I've learned something again - I wish that I hadn't. There is barely a modest relationship between the idea of outward honesty and the appearance of inward honesty. Some people have one, some both, others bounce between, some are incapable of a semblance of either. A few seem only competent at one, which renders the other nearly meaningless, or worse: dangerous. It seems related to a person's sense of worth, though I am perhaps using too small of a sample group, a mixture of the calculating and expedient.
It has taken me a handful of decades to recognize that some people value their capacity for honesty, others feign it to gain an imaginary sense of control over an imagined situation - as dishonest an act as there ever was - proving ideas to themselves through a policy of duplicity. You can test it easily enough, though results are ignored by the willing. Faith in one thing is the denial of another.
The trick of it all seems to be that so few people are able to recognize that they are first lying to themselves. Everything that follows is a result of that fabrication drifting above the garden of self.

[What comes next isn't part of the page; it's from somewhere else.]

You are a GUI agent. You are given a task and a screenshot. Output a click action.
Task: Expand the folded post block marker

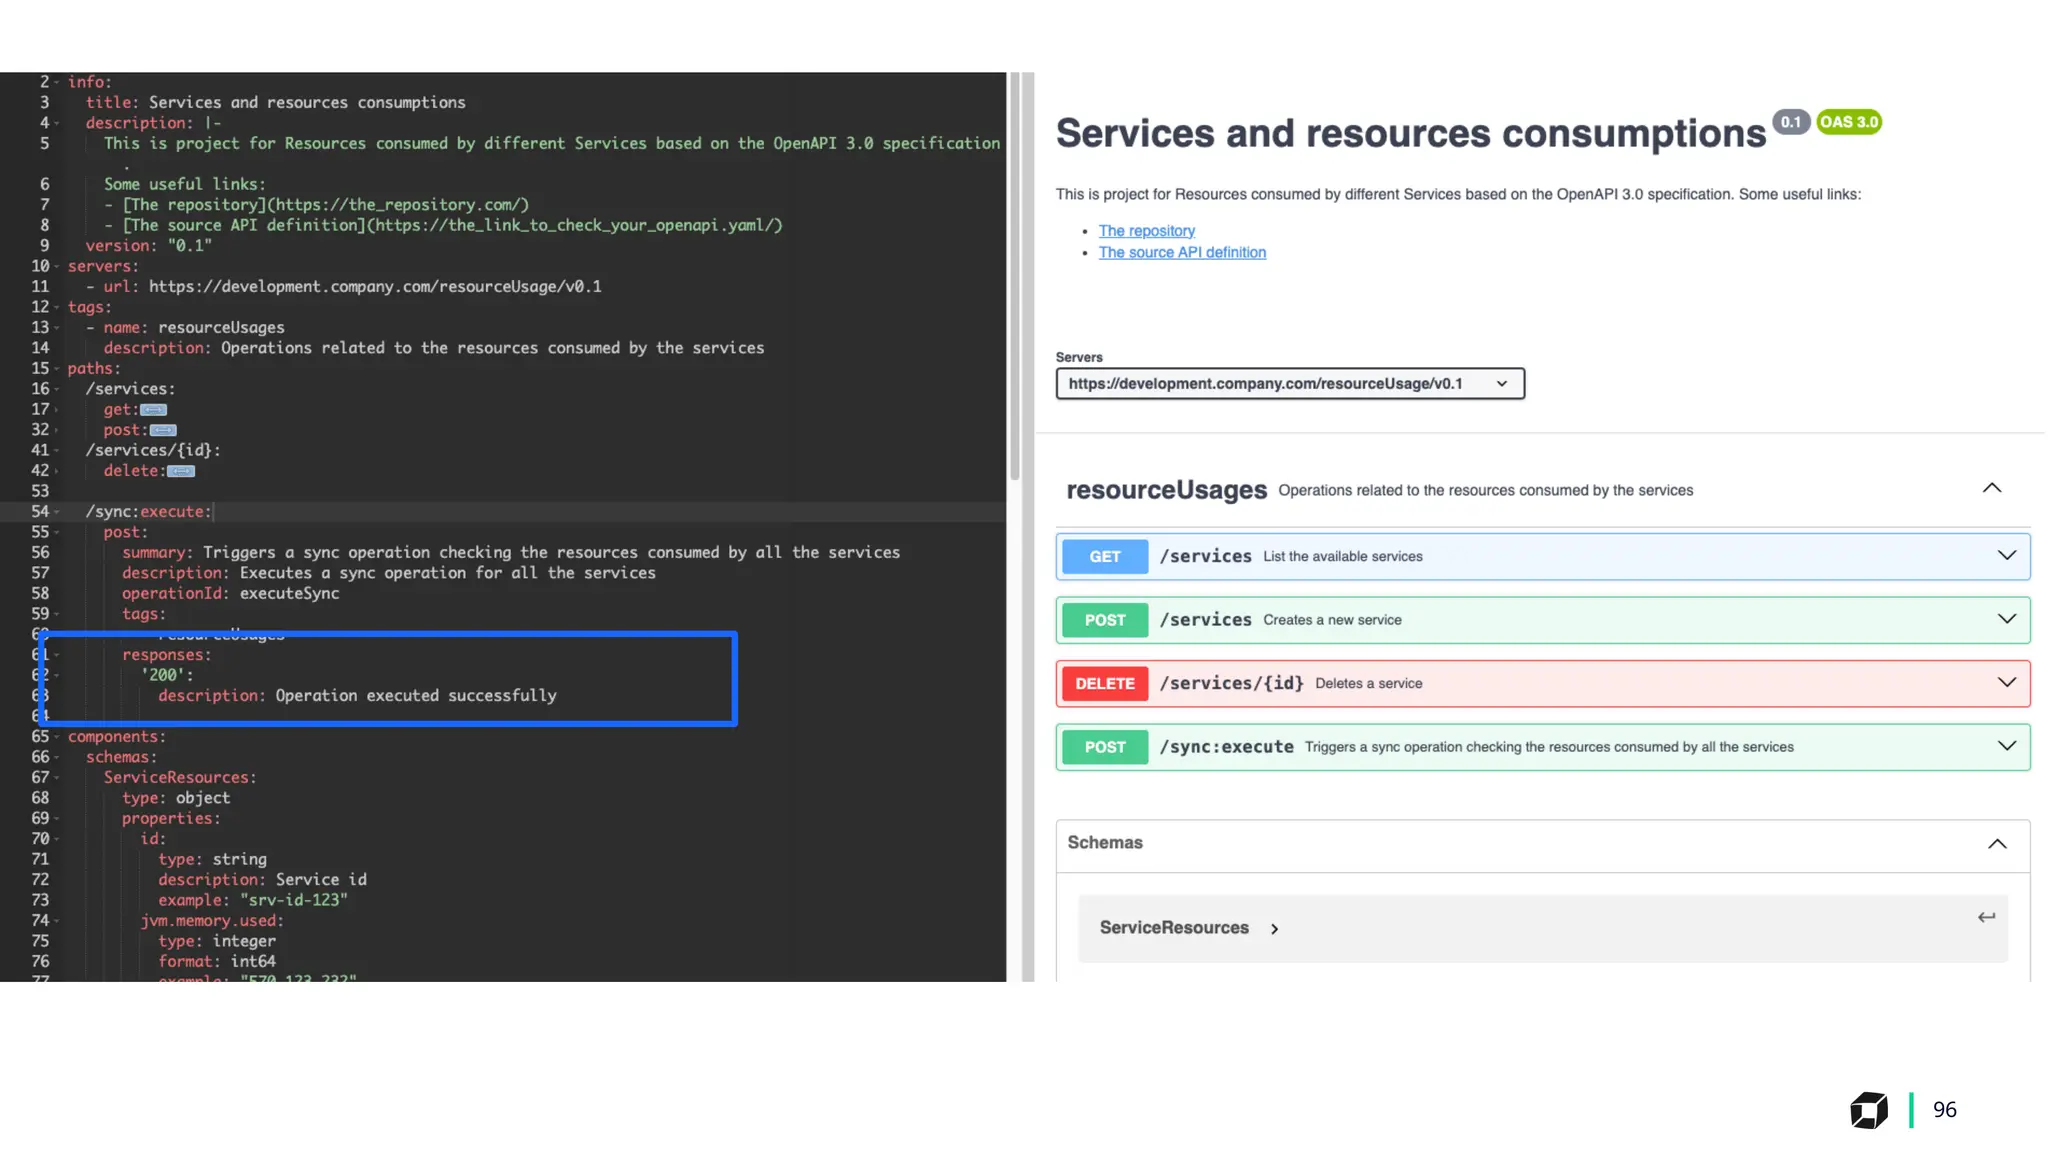coord(163,430)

There is little difference between the inner voice of persuasion and that of admission, that ghost of utterances that floats behind the echo of the eyes.
Withholding intentions becomes a pastime for the corrupt of heart.
There seem to be two types of people in the world: the decent and the indecent. It's unfortunate that there isn't an easier way to tell them apart, or to detect when they are being one or the other. The eyes make a poor window for looking in when they dart, and avert.
Change is happening. No idea what it means, but I have grown tired again of things as they were, and are. A person just gets so tired of things, even of the recent.
It is subtle, informed by that sometimes unexpected inner voice, unmistakable when it speaks, even when it is later ignored. The mind starts saying different things. Sentences become more clear - less hedging, less waffling. The word "never" starts to insert itself in the monologue. A phantom word that, once heard, can not easily be forgotten. Never haunts the thoughts closest to it.
Love is antique, a charmed curiosity for one who collects.